* [Stored records]:
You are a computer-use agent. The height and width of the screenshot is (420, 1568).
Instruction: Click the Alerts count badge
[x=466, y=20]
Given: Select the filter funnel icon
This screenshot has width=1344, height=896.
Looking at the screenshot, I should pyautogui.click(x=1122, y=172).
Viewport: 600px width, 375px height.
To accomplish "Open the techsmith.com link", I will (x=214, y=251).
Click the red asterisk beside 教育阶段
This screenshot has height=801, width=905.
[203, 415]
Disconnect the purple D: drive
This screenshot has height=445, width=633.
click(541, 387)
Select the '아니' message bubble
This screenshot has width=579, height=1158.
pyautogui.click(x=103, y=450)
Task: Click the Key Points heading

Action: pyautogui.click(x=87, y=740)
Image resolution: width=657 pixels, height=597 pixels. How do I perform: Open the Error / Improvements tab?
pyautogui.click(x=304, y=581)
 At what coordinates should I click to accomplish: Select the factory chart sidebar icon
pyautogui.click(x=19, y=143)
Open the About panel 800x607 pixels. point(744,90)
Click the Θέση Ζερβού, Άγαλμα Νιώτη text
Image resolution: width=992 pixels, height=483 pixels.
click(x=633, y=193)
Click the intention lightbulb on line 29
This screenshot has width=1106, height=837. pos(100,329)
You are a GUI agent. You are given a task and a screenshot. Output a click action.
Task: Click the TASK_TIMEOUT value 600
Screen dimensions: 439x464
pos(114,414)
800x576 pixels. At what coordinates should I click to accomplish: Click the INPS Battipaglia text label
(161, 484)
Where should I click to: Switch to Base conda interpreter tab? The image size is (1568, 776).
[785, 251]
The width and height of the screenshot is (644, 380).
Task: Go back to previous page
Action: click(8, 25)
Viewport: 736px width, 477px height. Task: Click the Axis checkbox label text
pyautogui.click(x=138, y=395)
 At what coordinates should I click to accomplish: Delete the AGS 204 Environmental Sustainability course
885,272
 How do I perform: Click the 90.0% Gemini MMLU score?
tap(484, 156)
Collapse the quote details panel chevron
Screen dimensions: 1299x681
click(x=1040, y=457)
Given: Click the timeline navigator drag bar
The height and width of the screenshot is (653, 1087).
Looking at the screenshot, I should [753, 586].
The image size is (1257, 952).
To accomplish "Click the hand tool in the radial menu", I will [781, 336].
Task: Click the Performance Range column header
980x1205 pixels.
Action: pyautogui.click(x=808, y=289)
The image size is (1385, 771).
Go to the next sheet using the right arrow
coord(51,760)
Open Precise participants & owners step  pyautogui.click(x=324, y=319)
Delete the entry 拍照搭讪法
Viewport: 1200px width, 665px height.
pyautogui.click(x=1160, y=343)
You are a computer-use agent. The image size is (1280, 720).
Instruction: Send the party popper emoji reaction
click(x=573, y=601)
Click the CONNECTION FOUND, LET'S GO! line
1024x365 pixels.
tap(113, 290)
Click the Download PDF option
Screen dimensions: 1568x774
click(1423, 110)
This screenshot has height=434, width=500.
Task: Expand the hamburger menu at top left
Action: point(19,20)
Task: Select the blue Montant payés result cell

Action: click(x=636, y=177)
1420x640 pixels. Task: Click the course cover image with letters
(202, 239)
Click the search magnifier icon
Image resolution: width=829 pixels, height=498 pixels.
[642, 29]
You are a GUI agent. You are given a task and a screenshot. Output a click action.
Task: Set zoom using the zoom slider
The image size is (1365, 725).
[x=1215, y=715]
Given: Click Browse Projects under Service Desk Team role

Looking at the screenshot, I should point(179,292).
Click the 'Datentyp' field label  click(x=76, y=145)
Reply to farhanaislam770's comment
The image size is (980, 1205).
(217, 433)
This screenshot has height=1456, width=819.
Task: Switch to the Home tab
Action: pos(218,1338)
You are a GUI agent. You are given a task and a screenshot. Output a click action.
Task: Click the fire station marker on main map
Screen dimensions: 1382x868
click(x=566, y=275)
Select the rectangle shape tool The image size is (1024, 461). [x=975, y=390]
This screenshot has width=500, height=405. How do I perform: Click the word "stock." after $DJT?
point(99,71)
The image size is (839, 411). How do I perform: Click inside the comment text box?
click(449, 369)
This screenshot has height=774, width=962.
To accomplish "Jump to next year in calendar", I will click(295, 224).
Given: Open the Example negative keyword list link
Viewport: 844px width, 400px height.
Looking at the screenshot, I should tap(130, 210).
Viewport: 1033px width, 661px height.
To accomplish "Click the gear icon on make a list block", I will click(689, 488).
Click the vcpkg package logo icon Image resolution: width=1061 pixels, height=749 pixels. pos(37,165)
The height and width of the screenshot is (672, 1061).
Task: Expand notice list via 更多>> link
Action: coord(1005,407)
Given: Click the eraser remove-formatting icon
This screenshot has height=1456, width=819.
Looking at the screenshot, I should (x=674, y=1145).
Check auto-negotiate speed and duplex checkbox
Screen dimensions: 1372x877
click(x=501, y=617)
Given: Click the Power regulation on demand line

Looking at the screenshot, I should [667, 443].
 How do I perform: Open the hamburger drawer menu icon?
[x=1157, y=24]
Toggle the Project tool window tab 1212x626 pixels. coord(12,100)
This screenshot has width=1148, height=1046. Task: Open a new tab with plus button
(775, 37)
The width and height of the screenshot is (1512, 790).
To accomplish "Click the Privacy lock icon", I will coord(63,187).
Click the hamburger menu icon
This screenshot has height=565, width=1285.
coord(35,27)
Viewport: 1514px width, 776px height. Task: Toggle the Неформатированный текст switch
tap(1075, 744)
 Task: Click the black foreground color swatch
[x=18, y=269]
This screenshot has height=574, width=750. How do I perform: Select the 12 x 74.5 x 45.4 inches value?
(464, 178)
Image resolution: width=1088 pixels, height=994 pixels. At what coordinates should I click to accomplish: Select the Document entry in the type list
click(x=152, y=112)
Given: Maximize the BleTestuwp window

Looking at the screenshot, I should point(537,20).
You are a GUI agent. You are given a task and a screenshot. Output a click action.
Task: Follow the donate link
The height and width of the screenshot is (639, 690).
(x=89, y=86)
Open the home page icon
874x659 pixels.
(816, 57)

* [Task details]: Please find all lines of the entries that hold the string "computer" and copy them.

* [Answer section]:
You are a computer-use agent. The height and width of the screenshot is (420, 1568).
You are a computer-use agent. The image size is (1280, 720).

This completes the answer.